# Exercise material
· · · · · · ·
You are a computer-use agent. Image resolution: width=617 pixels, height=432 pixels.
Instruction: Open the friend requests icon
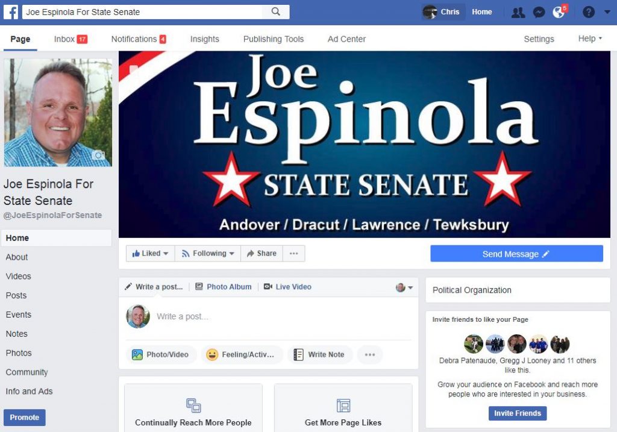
· · · · · · ·
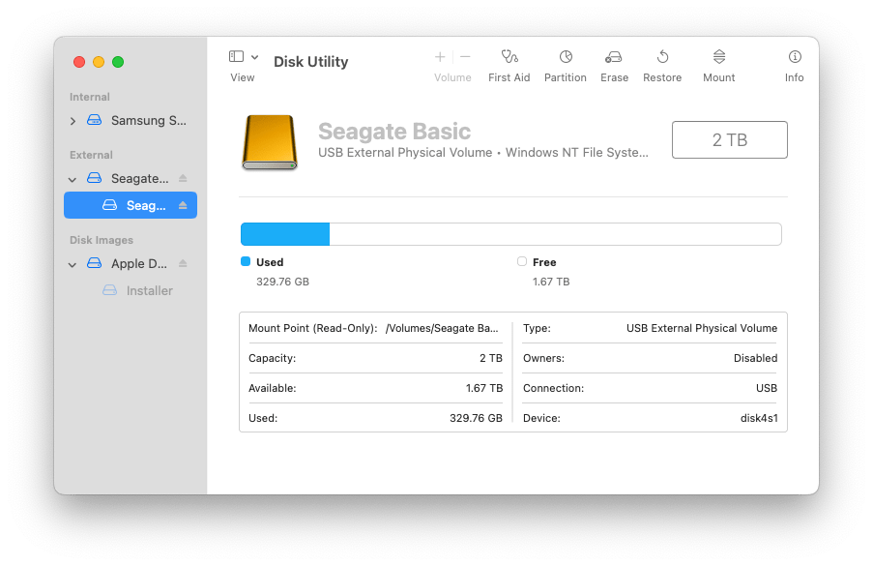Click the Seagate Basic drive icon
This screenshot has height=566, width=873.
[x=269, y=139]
· · · · · · ·
# Exercise
What you give back must be the stretch above, starting at the line with "You are a computer-use" and ending at the line with "Instruction: Open the friend requests icon", copied exactly.

# Solution below
You are a computer-use agent. Image resolution: width=617 pixels, height=432 pixels.
Instruction: Open the friend requests icon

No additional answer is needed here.